K, im just throwing this out there, i am not making out with any of his friends... Especially the cross eyed one.
And my awkwardness continues. I felt the need to send him a text that said roar. I did it.
Dude, she knew her leg was on fire and she kept dancing. Bad-fucking-ass.
She bought a fucking hedgehog. And that's just the tip of the crazy iceberg.
I have to be home in time to watch my friend on that Lifetime show about having babies. And by friend, I mean the girl I had a lesbian experience with at a party 3 years ago.
I drunk dialed my ex-boyfriend last night. He was sitting next to my new boyfriend.
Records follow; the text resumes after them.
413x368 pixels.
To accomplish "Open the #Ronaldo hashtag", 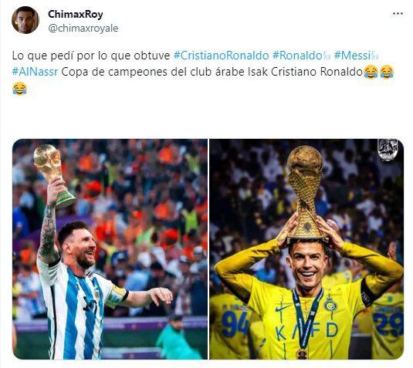I will click(x=298, y=56).
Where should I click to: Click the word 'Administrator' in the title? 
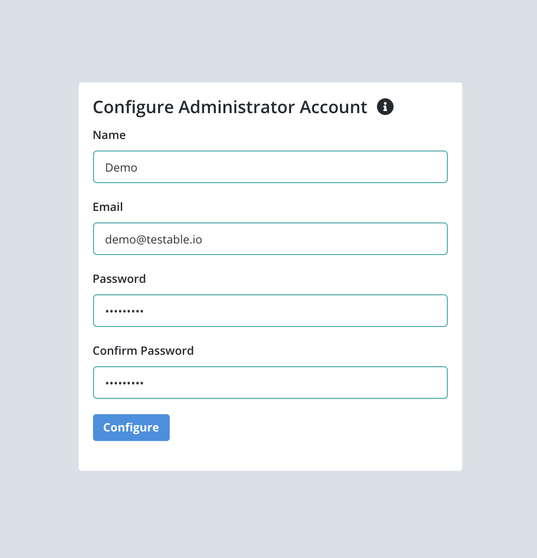237,107
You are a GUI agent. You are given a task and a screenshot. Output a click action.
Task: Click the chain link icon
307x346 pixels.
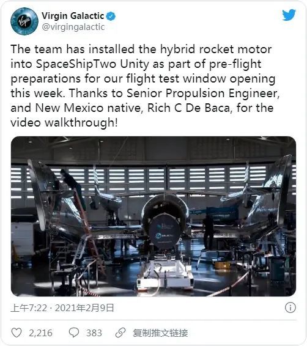pyautogui.click(x=120, y=333)
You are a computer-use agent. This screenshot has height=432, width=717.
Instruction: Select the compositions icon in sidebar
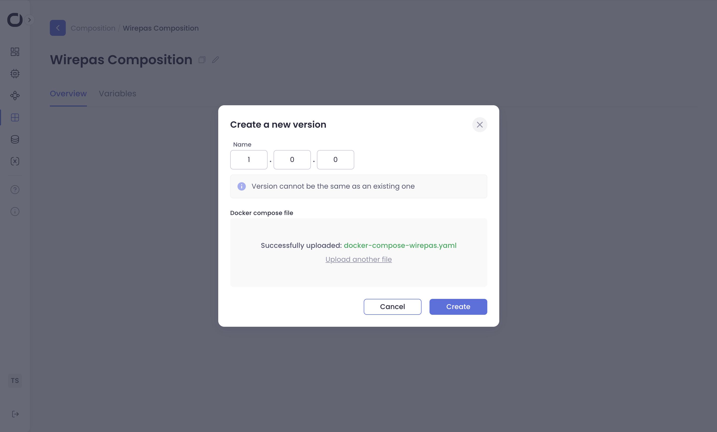[15, 117]
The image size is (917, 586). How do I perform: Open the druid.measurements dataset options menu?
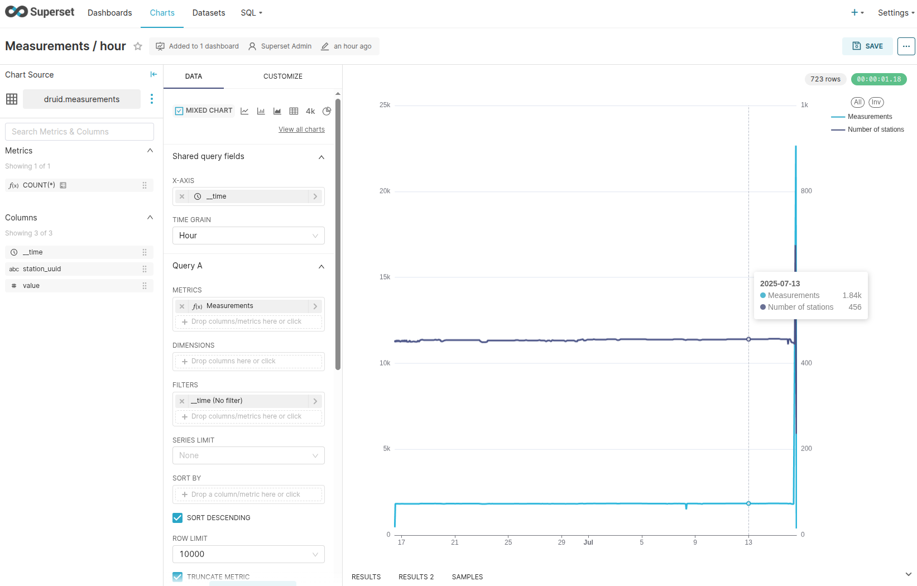[152, 99]
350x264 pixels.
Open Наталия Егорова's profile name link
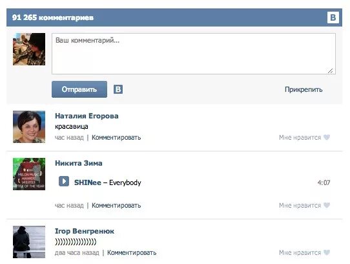[87, 116]
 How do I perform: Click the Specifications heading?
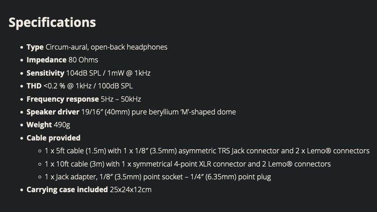(52, 23)
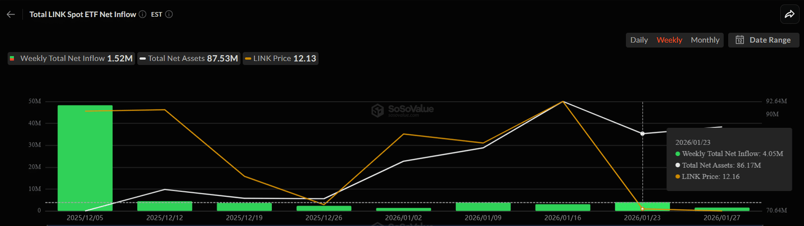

Shoot me in the face.
Is this the girl that wrote "Poon Slayer" across my chest?!
Did i tell you my idea for my life plan? Not the one that involves stripping.
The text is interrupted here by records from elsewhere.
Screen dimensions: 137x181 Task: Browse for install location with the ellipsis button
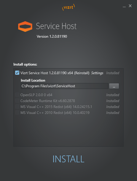coord(114,86)
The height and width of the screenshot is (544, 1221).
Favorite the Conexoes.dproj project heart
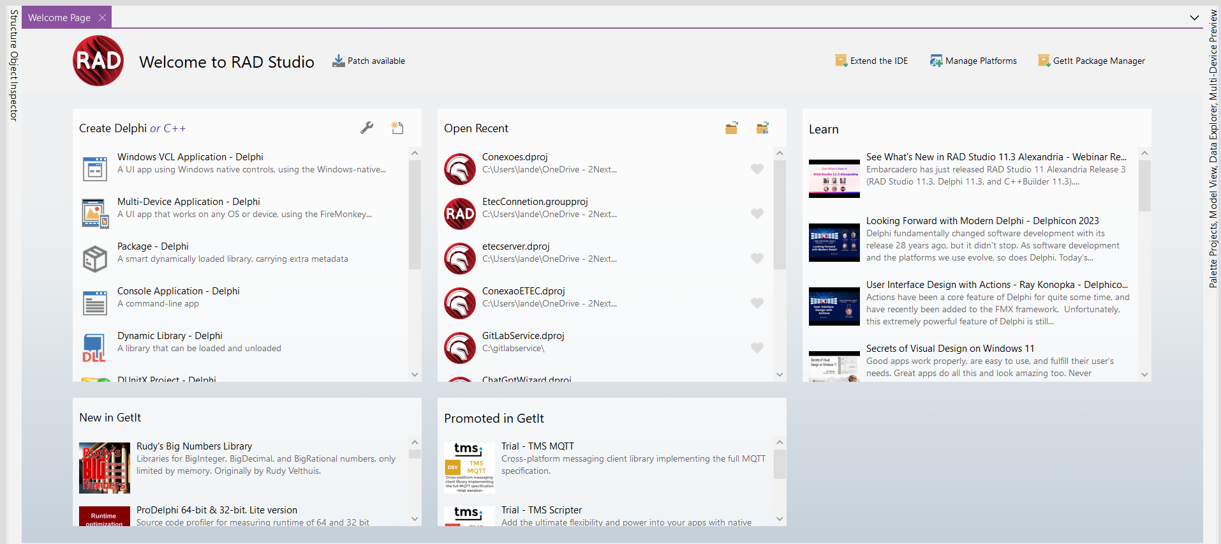(757, 169)
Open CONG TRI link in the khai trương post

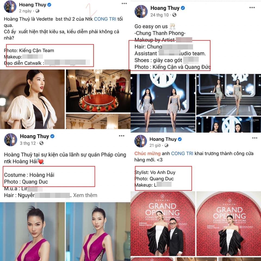click(182, 153)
I asked for my Beats earbuds back and he sent me a pic of them tied around his penis. Now I miss both my great ear buds and his great dick
You're not drunk til you wake your roommates up screaming at your ceiling fan
did you just take a shot to penises and friendship?
Where can I buy a stripper pole at midnight on a Sunday?
Banana suit guy has an entourage and they're all douchebags. There is no god.
I think I may have fully transcended this spectrum of life. I can see beams of light man. Down to the photons
What
The only downside is I can't stop skipping
no its a draw, weve been through this, when were keeping score on getting laid i get a plus 1 handicap each week because of your British accent! its only fair!